*EXERCISE DESCRIPTION*
Leave every picture out and print exactly the lines that run from the one containing "The height and" to the end of the listing.

*RECORDS SHOWN*
++++

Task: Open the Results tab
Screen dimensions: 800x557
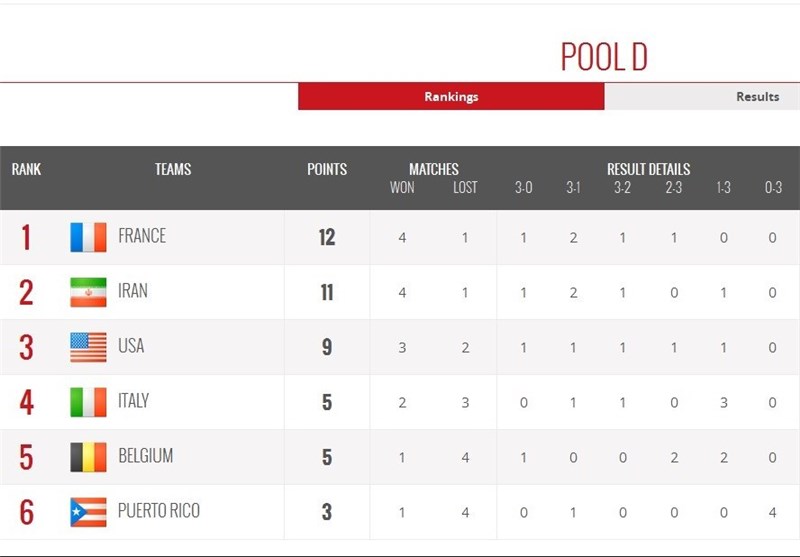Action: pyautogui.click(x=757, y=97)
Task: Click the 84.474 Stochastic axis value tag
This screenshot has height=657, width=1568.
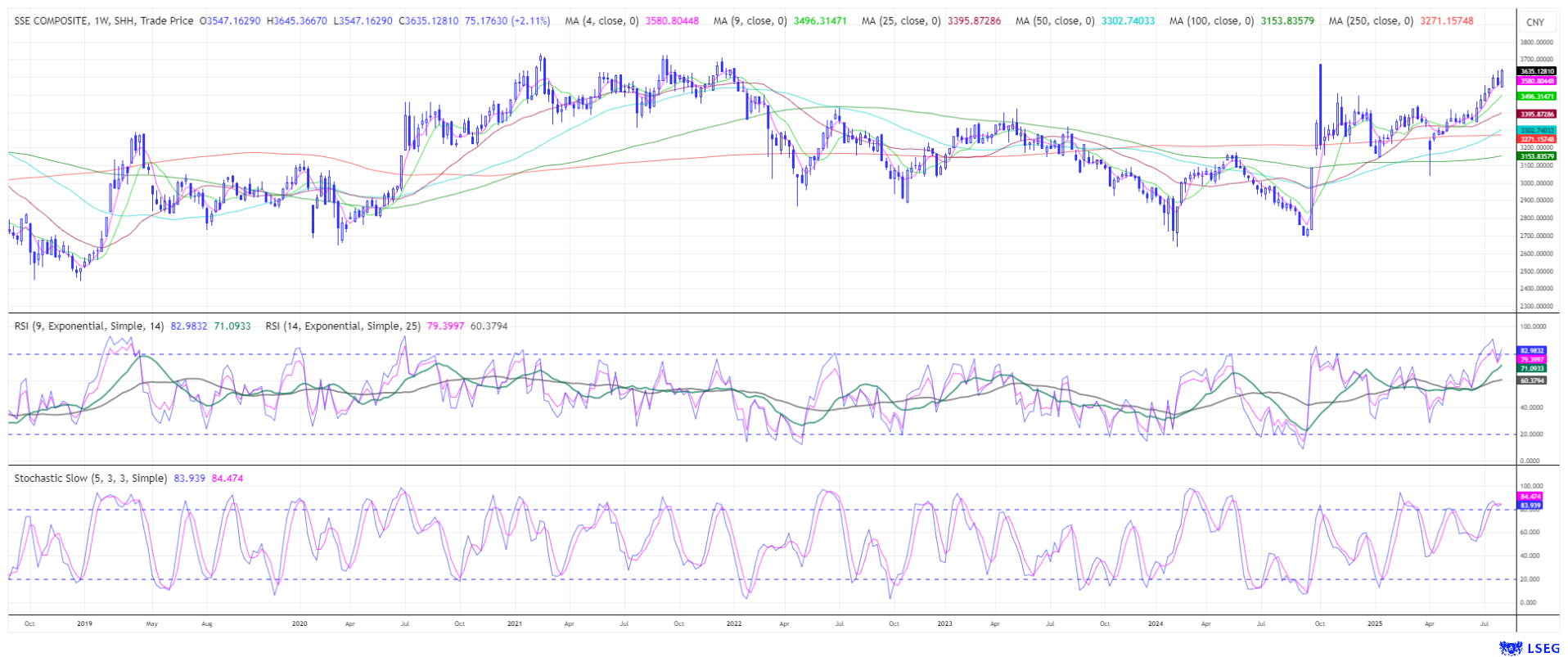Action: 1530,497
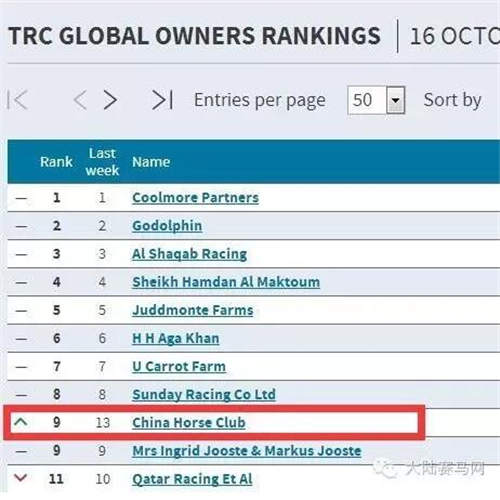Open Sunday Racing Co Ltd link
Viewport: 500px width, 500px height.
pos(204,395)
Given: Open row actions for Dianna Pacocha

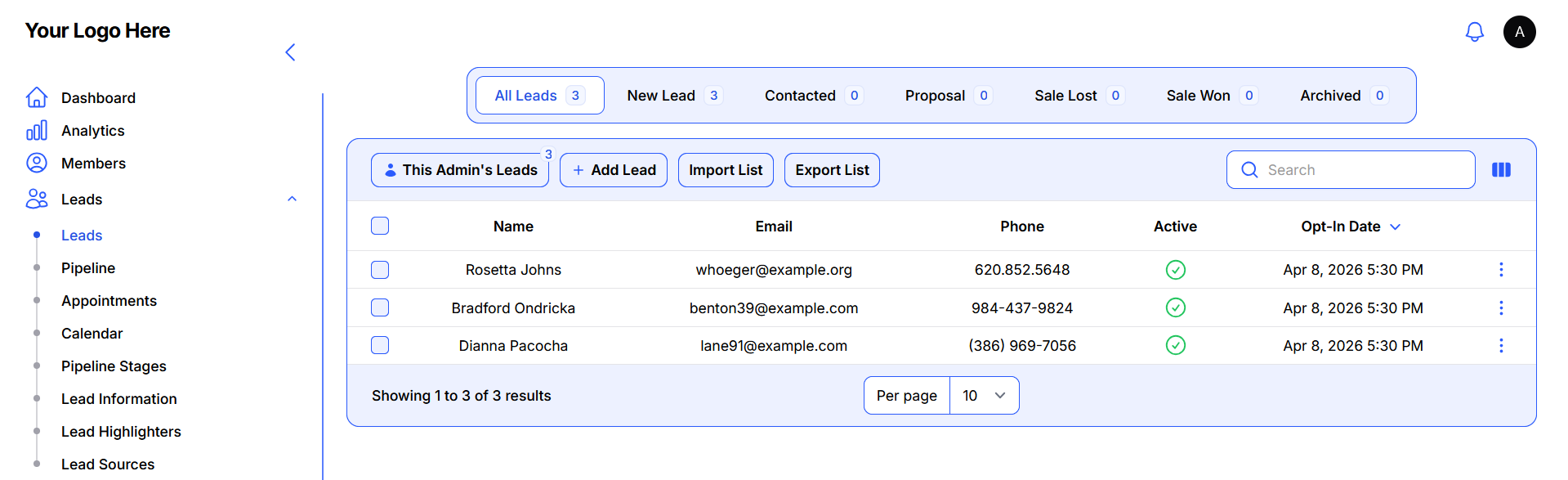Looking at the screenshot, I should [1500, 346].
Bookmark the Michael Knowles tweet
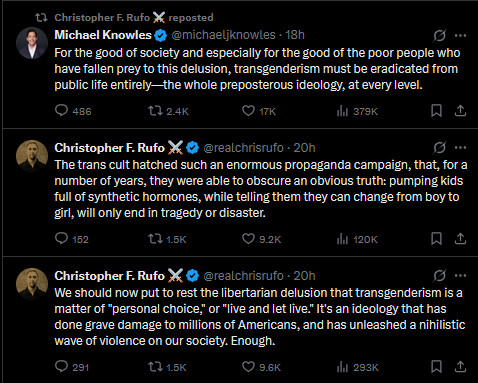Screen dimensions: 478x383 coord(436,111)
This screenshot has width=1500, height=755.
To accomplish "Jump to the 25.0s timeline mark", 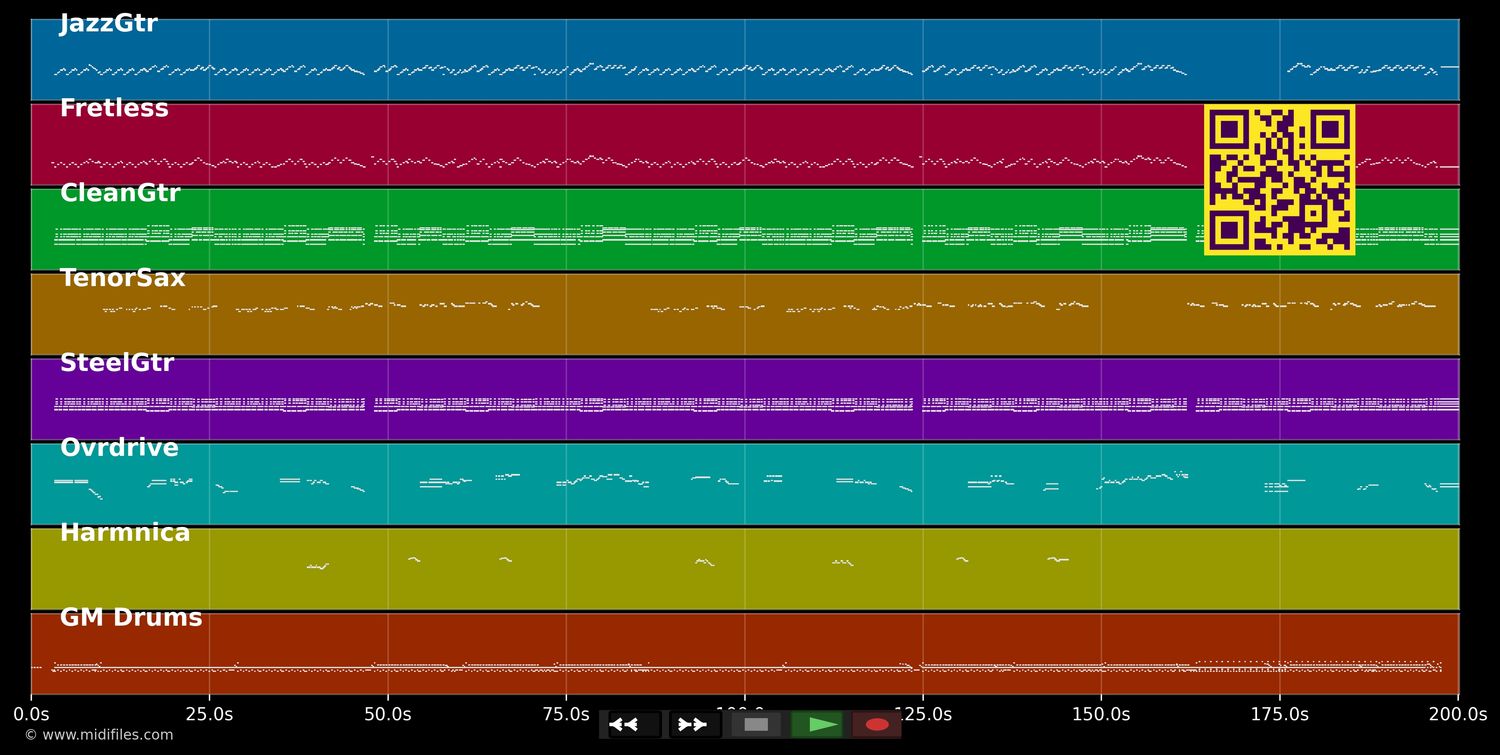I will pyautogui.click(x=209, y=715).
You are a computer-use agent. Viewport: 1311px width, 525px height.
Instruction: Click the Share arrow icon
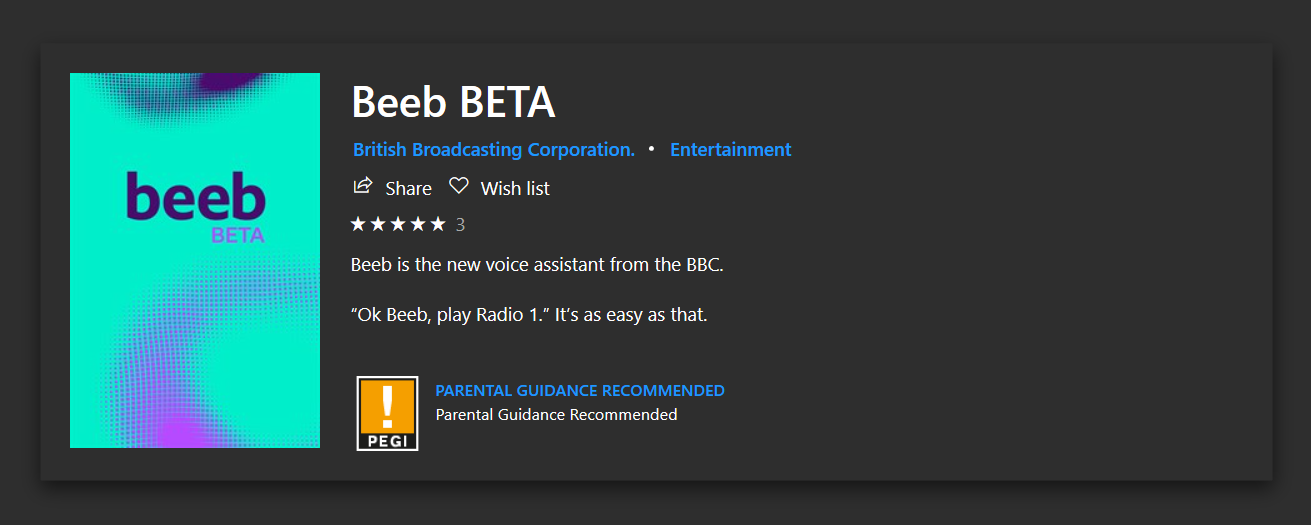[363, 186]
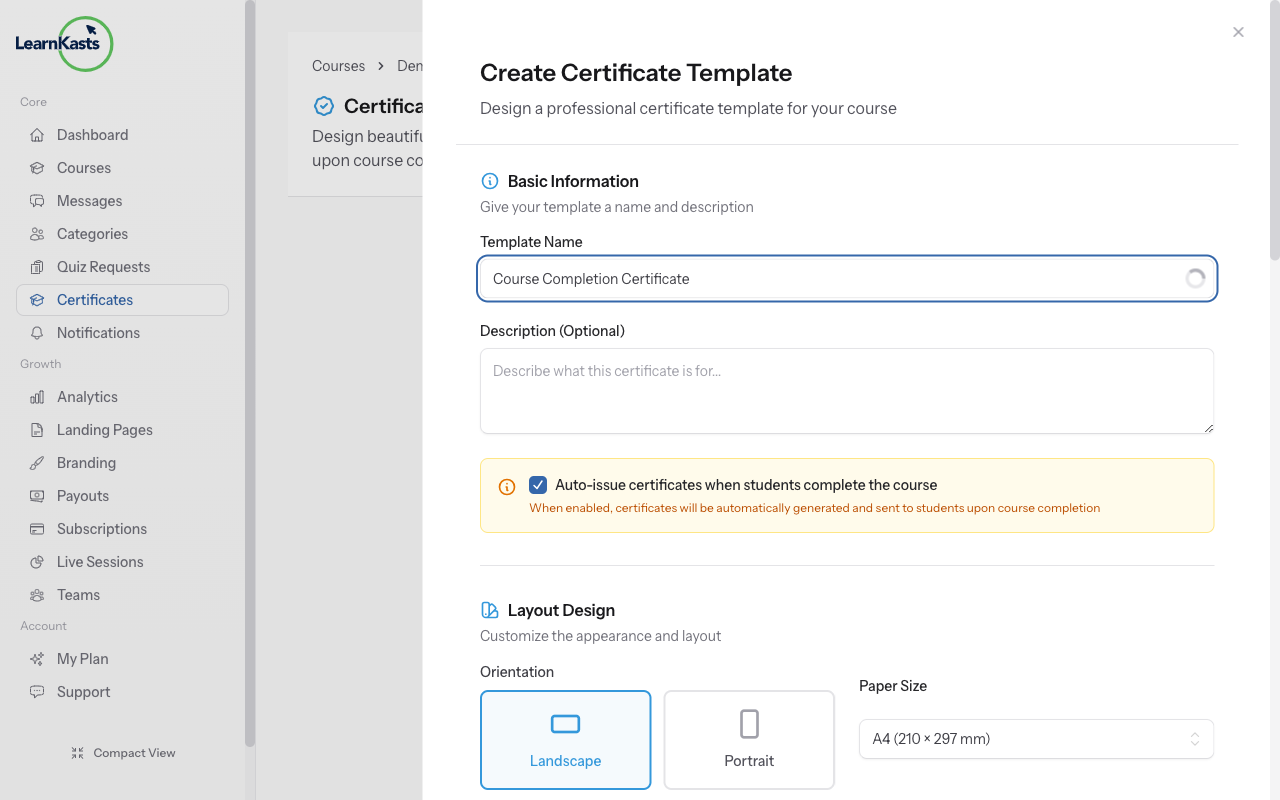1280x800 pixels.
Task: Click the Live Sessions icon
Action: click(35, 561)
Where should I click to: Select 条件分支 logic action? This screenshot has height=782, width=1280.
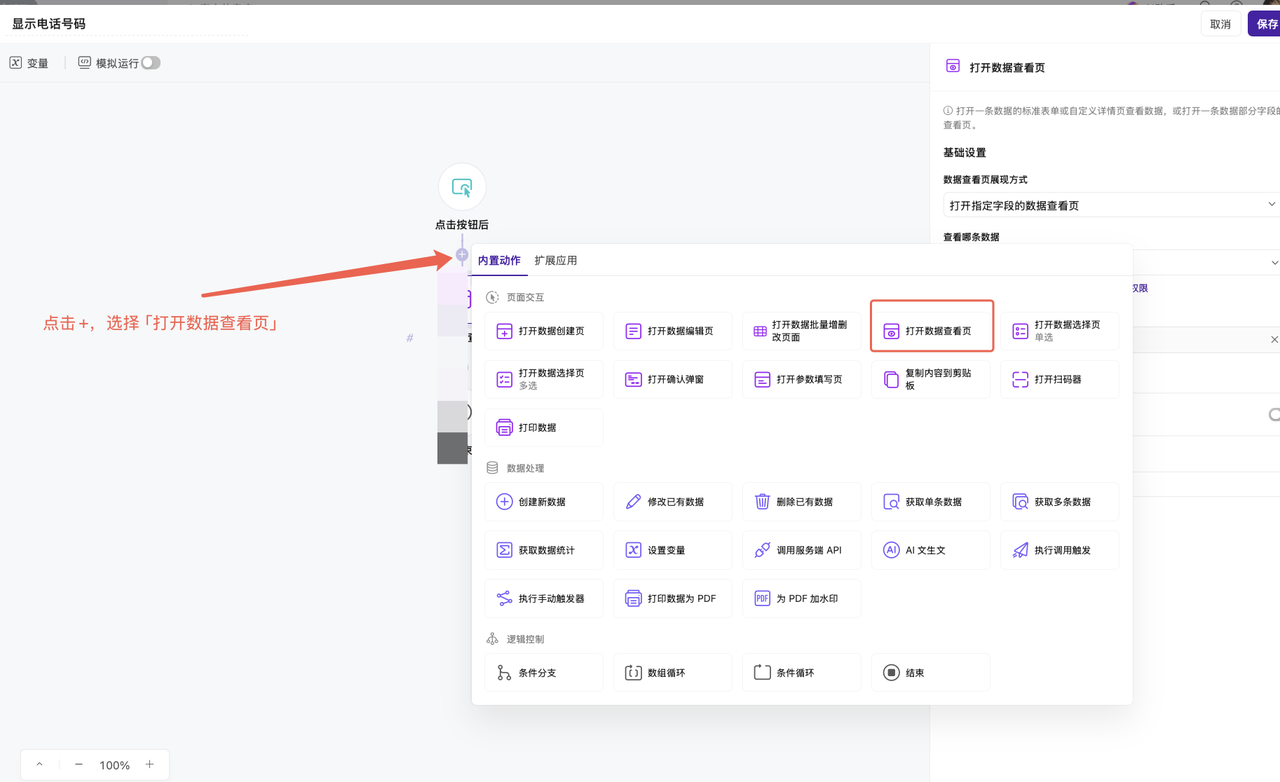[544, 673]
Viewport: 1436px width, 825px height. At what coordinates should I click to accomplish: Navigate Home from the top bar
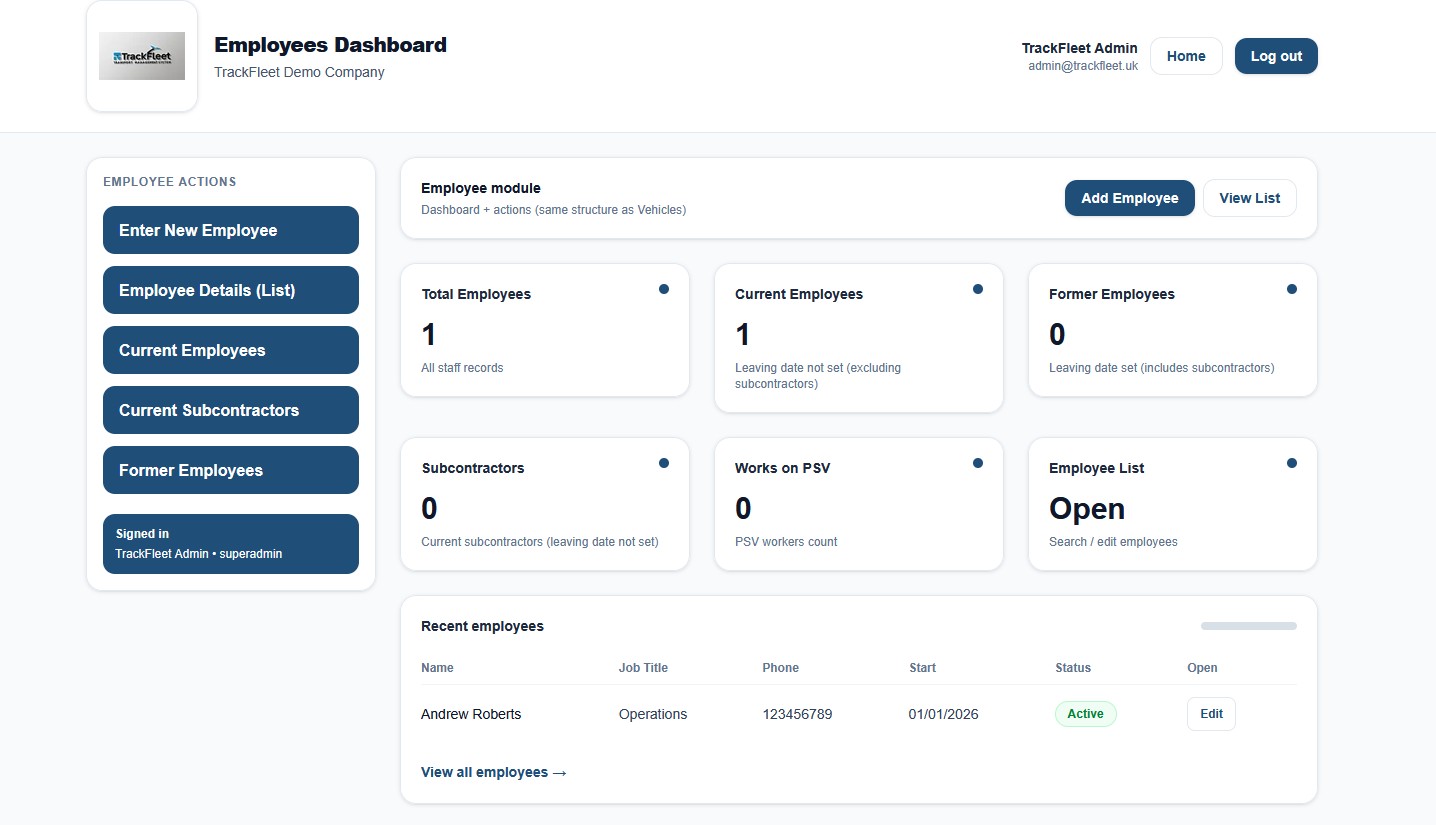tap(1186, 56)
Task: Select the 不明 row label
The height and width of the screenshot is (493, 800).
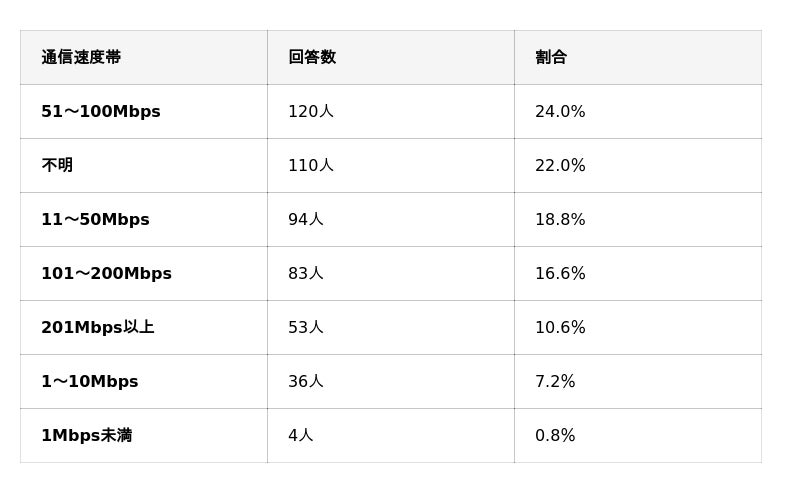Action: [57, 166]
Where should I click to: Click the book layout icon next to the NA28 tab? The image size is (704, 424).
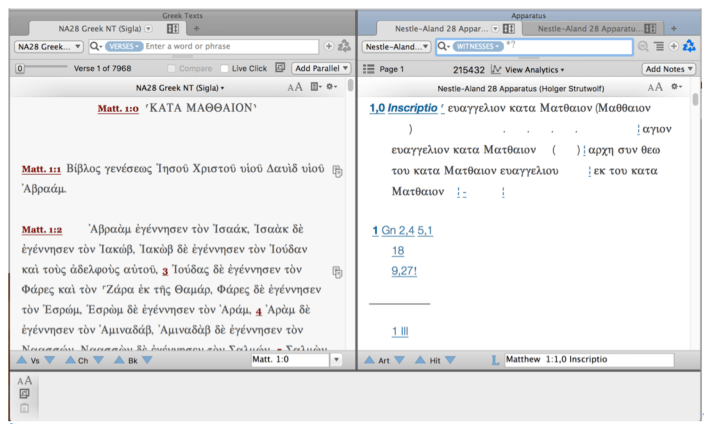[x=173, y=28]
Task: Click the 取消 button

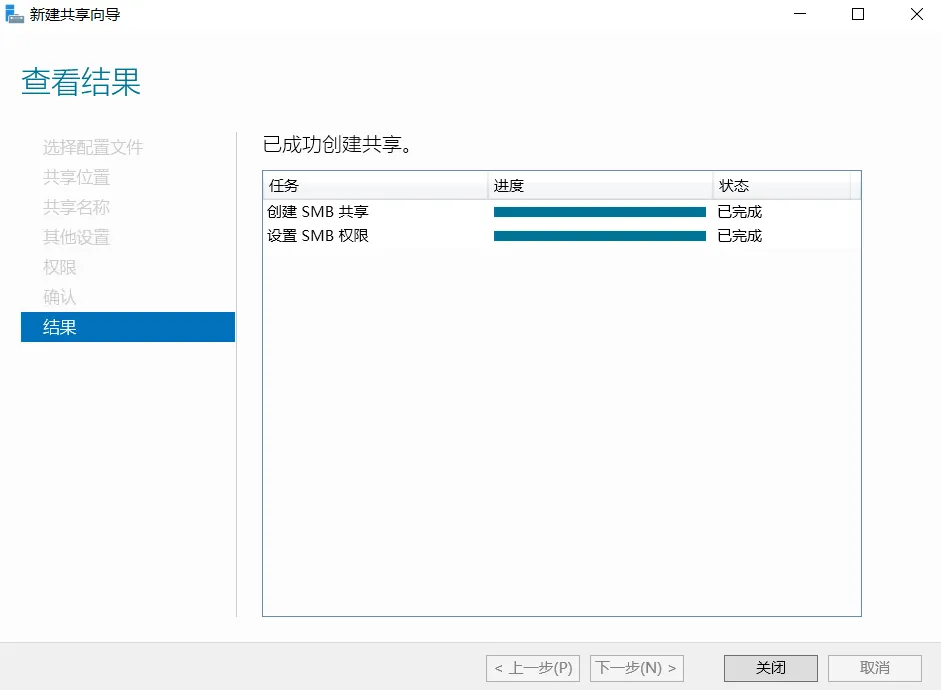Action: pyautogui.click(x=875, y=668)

++++

*FINISHED EXERCISE*
The height and width of the screenshot is (493, 800).
Action: [57, 166]
Where should I click to: Click the book layout icon next to the NA28 tab? The image size is (704, 424).
[x=173, y=28]
Task: Click the 取消 button

Action: pyautogui.click(x=875, y=668)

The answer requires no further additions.